In fact, Ukraine is the richest farming nation you have never heard of. Blessed with one-third of the planet’s “black earth,” which is soil renowned for its fertility, Ukraine is the world’s No. 3 grain exporter, after the U.S. and EU. And while the U.S. and EU have maxed out their arable acreage, Ukraine has plenty of space to grow. In fact, it’s poised to be the world’s No. 3 food producer by the mid-2020s, after the U.S. and Brazil, according to Cargill, the world’s largest grain trader.
“Ukraine works about 27 million hectares today but it has a total of 32 million hectares that could be worked,” says John Shmorhun, deal team leader for agriculture at Houston-based SigmaBleyzer Investment Group, which has $1B under management and invests primarily in Eastern Europe. “What’s more, only 7 million of those 27 million hectares are being worked effectively, which means the yield potential can be doubled. Ukraine could easily become the number one food exporter in the world.”
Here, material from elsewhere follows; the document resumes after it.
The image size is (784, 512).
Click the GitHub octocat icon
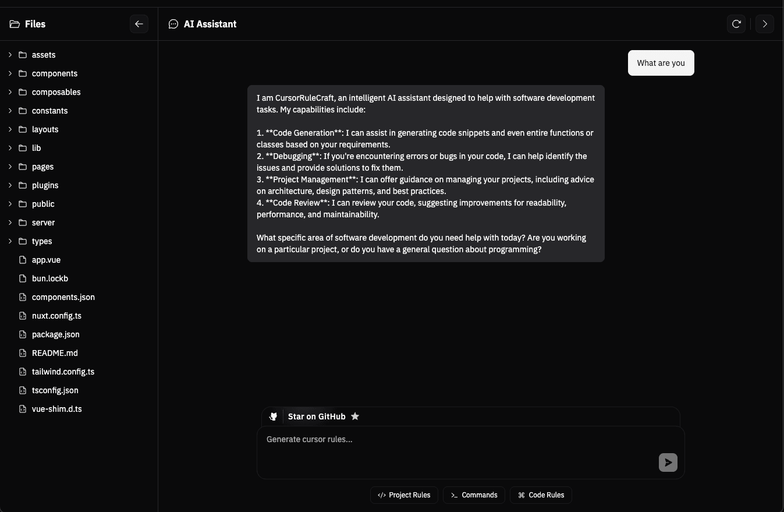[273, 416]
The economics are favorable. Farming in Ukraine is a low-cost business. Labor and operations are cheap. Land can be leased at bargain rates and the government is moving to lift its moratorium on farmland ownership—partially in the near future, and fully in the longer term. Transportation costs are manageable as well. Europe is next door, and world markets are accessible via Black Sea ports.
SigmaBleyzer invests in agriculture through its platform company AgroGeneration, with Shmorhun its CEO. AgroGeneration currently has 14 farms around Ukraine totaling 120,000 hectares, and Shmorhun says they’re “looking strategically to grow the company through acquisitions. Michael Bleyzer understands that there is an impending food crisis and that Ukraine is uniquely in a position to answer those issues.”
Bleyzer, the founder and CEO of SigmaBleyzer, is not the only one who is gathering up Ukraine farmland. Other firms active on the ground include Toronto-based Fairfax Financial, which recently acquired a 25 percent share of Astarta Holdings, Ukraine’s sixth-largest agricultural company. With competition heating up, Shmorhun sees a real estate play in the purchase of land assets over the coming years.
Among the challenges here, top of the list is the longstanding problem of corruption in Ukraine. But corruption is diminishing in general, and in the farm sector in particular, because the government realizes that agriculture is the nation’s predominant sector. This foreshadows even better returns for investors like AgroGeneration.
“Companies like ours have been successful through thick and thin,” Shmorhun says. “When you’re still making money in an economy whose currency collapsed 65 percent in 2015, when you’re still producing 30 percent EBITDA margins, that speaks for itself. Investors need to realize that the play is back. They need to get beyond the negative headlines and see that there are some great assets to invest in here.”
The nation is already the world’s No. 3 grain exporter and has enormous space for growth.